I think I know how to do this if there weren't the armadillos involved, I know the fact that the armadillos are indistinguishable is important. From my understanding I think it indicates that in includes a combination calculation as the items are indistinguishable? But otherwise, I do not know how to calculate this!

Answer 1

Let's first deal with a)

I tend to be an equal opportunist for all species, so let's treat all humans and armadillos as different to start.

In that case, it's as if we have to arrange 11 humans in a line, which would lead to 11! possibilities.

Now of course, not everyone treats armadillos so nicely. We must account for the fact that armadillos are indistinguishable. How? Let's think about how many times we overcounted.

In our first estimate of the number of combinations, assume that armadillo 1, 2, 3 are placed at positions x, y, and z respectively. Note that if I place armadillo 1 at y, 2 at z, and 3 at x, the combination should be treated identically. So we have overcounted a number of times equal to the number of ways to arrange 3 armadillos among each other, which is 3!.

So, the correct answer to part A is $\frac{11!}{3!}$.

In part B, the armadillos can be treated in an identical fashion.

Answer 2

Imagine the armadillos were distinguishable. You mentioned you are then able to solve the problem; solve it, and then divide by $6$.

Why? Because the arrangements you are now counting come in groups of $6$, differing only in the arrangement of the armadillos. Taking $\frac{1}{6}$ of the result would tell you how many genuinely different arrangements exist when the armadillos are deemed identical.

Answer 3

The other answers do a fine job of describing the thought process when you wish to use the technique of "dividing by symmetry."

I find it helpful to also take the time to describe how to accomplish the same thing without needing to resort to that.

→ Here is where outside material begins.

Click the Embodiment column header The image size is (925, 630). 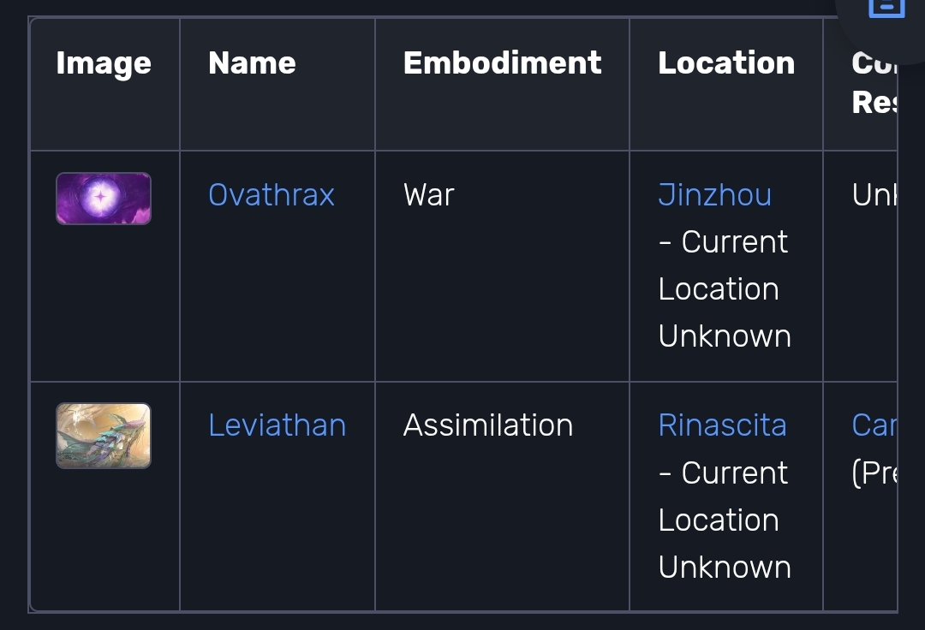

Let us approach via multiplication principle:

• First, pick which three of the $11$ locations are occupied by the armadillos and place them there. This can be accomplished in $\binom{11}{3}$ ways.
• Next, in the remaining $8$ locations, arrange the humans there. This can be accomplished in $8!$ ways.

There are then a total of $\binom{11}{3}\cdot 8!$ different ways to arrange the people and animals for a picture.

You should notice that $\binom{11}{3}\cdot 8! = \frac{11!}{3!8!}\cdot 8! = \frac{11!}{3!}$, and is the same result as shown in the other answers, just written in a different way.